• [WORK ORDER]:
Restate each entry word for word, leaving nothing out.
DATA SUPPLIED section start
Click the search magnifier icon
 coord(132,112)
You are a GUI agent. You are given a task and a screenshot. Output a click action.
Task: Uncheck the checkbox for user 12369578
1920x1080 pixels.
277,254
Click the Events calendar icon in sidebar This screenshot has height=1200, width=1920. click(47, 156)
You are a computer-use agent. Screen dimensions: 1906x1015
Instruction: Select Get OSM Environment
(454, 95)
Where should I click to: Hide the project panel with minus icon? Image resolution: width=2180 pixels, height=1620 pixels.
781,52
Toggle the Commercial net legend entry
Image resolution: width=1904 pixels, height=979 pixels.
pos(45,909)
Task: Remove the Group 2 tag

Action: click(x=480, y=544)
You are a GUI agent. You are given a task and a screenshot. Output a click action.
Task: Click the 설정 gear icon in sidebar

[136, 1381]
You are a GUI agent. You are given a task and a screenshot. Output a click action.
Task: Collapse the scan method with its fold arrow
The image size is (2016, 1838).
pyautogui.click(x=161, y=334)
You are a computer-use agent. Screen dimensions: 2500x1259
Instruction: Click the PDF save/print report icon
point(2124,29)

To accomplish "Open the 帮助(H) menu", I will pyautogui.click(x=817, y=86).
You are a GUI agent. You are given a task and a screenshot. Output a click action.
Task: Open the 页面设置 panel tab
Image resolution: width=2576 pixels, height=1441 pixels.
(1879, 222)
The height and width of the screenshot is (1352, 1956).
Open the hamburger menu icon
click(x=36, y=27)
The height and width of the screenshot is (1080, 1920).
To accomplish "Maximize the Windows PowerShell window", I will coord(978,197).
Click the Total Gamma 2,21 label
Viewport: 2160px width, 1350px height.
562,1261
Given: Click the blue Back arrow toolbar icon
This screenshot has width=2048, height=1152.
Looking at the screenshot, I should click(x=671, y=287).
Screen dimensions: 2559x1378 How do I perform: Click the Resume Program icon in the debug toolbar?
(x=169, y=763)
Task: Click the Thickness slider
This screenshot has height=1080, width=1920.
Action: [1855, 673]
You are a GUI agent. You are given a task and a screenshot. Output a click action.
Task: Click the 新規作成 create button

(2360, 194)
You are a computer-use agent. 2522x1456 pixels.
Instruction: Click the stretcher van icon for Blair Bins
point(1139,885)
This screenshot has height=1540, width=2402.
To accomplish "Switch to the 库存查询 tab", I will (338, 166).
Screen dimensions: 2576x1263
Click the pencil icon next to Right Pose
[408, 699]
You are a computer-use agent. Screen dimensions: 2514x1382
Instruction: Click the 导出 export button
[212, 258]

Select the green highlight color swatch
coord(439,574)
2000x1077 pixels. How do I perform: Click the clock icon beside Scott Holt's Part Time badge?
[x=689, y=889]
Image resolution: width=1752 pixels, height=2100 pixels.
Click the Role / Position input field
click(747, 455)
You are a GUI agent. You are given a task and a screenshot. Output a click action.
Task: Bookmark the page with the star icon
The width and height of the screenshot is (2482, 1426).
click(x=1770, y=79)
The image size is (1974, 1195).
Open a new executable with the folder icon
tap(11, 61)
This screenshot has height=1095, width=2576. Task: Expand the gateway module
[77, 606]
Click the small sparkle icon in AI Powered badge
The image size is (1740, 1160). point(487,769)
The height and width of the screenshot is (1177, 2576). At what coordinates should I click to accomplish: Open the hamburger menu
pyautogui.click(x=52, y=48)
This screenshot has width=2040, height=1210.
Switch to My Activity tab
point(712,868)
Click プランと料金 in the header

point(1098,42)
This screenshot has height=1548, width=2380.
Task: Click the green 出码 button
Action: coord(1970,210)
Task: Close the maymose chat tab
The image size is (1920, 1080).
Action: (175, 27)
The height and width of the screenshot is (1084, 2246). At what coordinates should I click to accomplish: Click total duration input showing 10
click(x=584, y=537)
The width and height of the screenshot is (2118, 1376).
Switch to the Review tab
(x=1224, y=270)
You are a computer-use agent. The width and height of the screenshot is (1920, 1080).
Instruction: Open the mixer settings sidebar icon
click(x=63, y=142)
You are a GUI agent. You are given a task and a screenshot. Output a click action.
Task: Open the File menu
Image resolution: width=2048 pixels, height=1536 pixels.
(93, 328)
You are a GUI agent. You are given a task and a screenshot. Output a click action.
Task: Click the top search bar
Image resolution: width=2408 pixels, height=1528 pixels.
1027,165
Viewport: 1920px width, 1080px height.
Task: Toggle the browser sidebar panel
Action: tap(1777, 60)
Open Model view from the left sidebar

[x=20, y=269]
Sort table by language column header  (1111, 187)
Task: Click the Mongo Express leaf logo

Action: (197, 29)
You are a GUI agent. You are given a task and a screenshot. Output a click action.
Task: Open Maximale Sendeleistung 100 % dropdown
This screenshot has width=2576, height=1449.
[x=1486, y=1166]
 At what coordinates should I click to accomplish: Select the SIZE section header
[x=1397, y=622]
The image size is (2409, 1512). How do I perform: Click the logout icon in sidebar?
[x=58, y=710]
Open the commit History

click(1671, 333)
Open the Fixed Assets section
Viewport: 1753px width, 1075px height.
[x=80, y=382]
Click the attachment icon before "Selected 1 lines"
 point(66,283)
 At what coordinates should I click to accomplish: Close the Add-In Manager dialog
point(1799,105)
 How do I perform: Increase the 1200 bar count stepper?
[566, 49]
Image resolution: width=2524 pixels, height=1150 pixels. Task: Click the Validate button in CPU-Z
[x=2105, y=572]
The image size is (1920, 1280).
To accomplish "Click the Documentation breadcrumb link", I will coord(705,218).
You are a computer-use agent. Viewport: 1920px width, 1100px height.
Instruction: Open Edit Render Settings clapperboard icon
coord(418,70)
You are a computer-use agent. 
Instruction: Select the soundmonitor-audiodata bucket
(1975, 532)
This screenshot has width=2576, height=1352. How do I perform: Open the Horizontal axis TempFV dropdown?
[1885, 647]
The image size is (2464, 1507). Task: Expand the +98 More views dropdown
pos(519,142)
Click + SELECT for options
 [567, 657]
DATA SUPPLIED section end
• [ANSWER TO THIS TASK]:
Click the search magnifier icon
 coord(132,112)
You are a GUI agent. You are given a task and a screenshot. Output a click action.
Task: Uncheck the checkbox for user 12369578
1920x1080 pixels.
277,254
Click the Events calendar icon in sidebar This screenshot has height=1200, width=1920. click(47, 156)
You are a computer-use agent. Screen dimensions: 1906x1015
Instruction: Select Get OSM Environment
(454, 95)
Where should I click to: Hide the project panel with minus icon? Image resolution: width=2180 pixels, height=1620 pixels.
781,52
Toggle the Commercial net legend entry
Image resolution: width=1904 pixels, height=979 pixels.
pos(45,909)
Task: Remove the Group 2 tag

Action: click(x=480, y=544)
You are a GUI agent. You are given a task and a screenshot. Output a click action.
Task: Click the 설정 gear icon in sidebar

[136, 1381]
You are a GUI agent. You are given a task and a screenshot. Output a click action.
Task: Collapse the scan method with its fold arrow
The image size is (2016, 1838).
pyautogui.click(x=161, y=334)
You are a computer-use agent. Screen dimensions: 2500x1259
Instruction: Click the PDF save/print report icon
point(2124,29)

To accomplish "Open the 帮助(H) menu", I will pyautogui.click(x=817, y=86).
You are a GUI agent. You are given a task and a screenshot. Output a click action.
Task: Open the 页面设置 panel tab
Image resolution: width=2576 pixels, height=1441 pixels.
(1879, 222)
The height and width of the screenshot is (1352, 1956).
Open the hamburger menu icon
click(x=36, y=27)
The height and width of the screenshot is (1080, 1920).
To accomplish "Maximize the Windows PowerShell window", I will coord(978,197).
Click the Total Gamma 2,21 label
Viewport: 2160px width, 1350px height.
562,1261
Given: Click the blue Back arrow toolbar icon
This screenshot has width=2048, height=1152.
Looking at the screenshot, I should click(x=671, y=287).
Screen dimensions: 2559x1378 How do I perform: Click the Resume Program icon in the debug toolbar?
(x=169, y=763)
Task: Click the Thickness slider
This screenshot has height=1080, width=1920.
Action: [1855, 673]
You are a GUI agent. You are given a task and a screenshot. Output a click action.
Task: Click the 新規作成 create button

(2360, 194)
You are a computer-use agent. 2522x1456 pixels.
Instruction: Click the stretcher van icon for Blair Bins
point(1139,885)
This screenshot has height=1540, width=2402.
To accomplish "Switch to the 库存查询 tab", I will (338, 166).
Screen dimensions: 2576x1263
Click the pencil icon next to Right Pose
[408, 699]
You are a computer-use agent. Screen dimensions: 2514x1382
Instruction: Click the 导出 export button
[212, 258]

Select the green highlight color swatch
coord(439,574)
2000x1077 pixels. How do I perform: Click the clock icon beside Scott Holt's Part Time badge?
[x=689, y=889]
Image resolution: width=1752 pixels, height=2100 pixels.
Click the Role / Position input field
click(747, 455)
You are a GUI agent. You are given a task and a screenshot. Output a click action.
Task: Bookmark the page with the star icon
The width and height of the screenshot is (2482, 1426).
click(x=1770, y=79)
The image size is (1974, 1195).
Open a new executable with the folder icon
tap(11, 61)
This screenshot has height=1095, width=2576. Task: Expand the gateway module
[77, 606]
Click the small sparkle icon in AI Powered badge
The image size is (1740, 1160). point(487,769)
The height and width of the screenshot is (1177, 2576). At what coordinates should I click to accomplish: Open the hamburger menu
pyautogui.click(x=52, y=48)
This screenshot has width=2040, height=1210.
Switch to My Activity tab
point(712,868)
Click プランと料金 in the header

point(1098,42)
This screenshot has height=1548, width=2380.
Task: Click the green 出码 button
Action: coord(1970,210)
Task: Close the maymose chat tab
The image size is (1920, 1080).
Action: (175, 27)
The height and width of the screenshot is (1084, 2246). At what coordinates should I click to accomplish: Click total duration input showing 10
click(x=584, y=537)
The width and height of the screenshot is (2118, 1376).
Switch to the Review tab
(x=1224, y=270)
You are a computer-use agent. The width and height of the screenshot is (1920, 1080).
Instruction: Open the mixer settings sidebar icon
click(x=63, y=142)
You are a GUI agent. You are given a task and a screenshot. Output a click action.
Task: Open the File menu
Image resolution: width=2048 pixels, height=1536 pixels.
(93, 328)
You are a GUI agent. You are given a task and a screenshot. Output a click action.
Task: Click the top search bar
Image resolution: width=2408 pixels, height=1528 pixels.
1027,165
Viewport: 1920px width, 1080px height.
Task: Toggle the browser sidebar panel
Action: tap(1777, 60)
Open Model view from the left sidebar

[x=20, y=269]
Sort table by language column header  (1111, 187)
Task: Click the Mongo Express leaf logo

Action: (197, 29)
You are a GUI agent. You are given a task and a screenshot. Output a click action.
Task: Open Maximale Sendeleistung 100 % dropdown
This screenshot has width=2576, height=1449.
[x=1486, y=1166]
 At what coordinates should I click to accomplish: Select the SIZE section header
[x=1397, y=622]
The image size is (2409, 1512). How do I perform: Click the logout icon in sidebar?
[x=58, y=710]
Open the commit History

click(1671, 333)
Open the Fixed Assets section
Viewport: 1753px width, 1075px height.
[x=80, y=382]
Click the attachment icon before "Selected 1 lines"
 point(66,283)
 At what coordinates should I click to accomplish: Close the Add-In Manager dialog
point(1799,105)
 How do I perform: Increase the 1200 bar count stepper?
[566, 49]
Image resolution: width=2524 pixels, height=1150 pixels. Task: Click the Validate button in CPU-Z
[x=2105, y=572]
The image size is (1920, 1280).
To accomplish "Click the Documentation breadcrumb link", I will coord(705,218).
You are a computer-use agent. Viewport: 1920px width, 1100px height.
Instruction: Open Edit Render Settings clapperboard icon
coord(418,70)
You are a computer-use agent. 
Instruction: Select the soundmonitor-audiodata bucket
(1975, 532)
This screenshot has width=2576, height=1352. How do I perform: Open the Horizontal axis TempFV dropdown?
[1885, 647]
The image size is (2464, 1507). Task: Expand the +98 More views dropdown
pos(519,142)
Click + SELECT for options
 [567, 657]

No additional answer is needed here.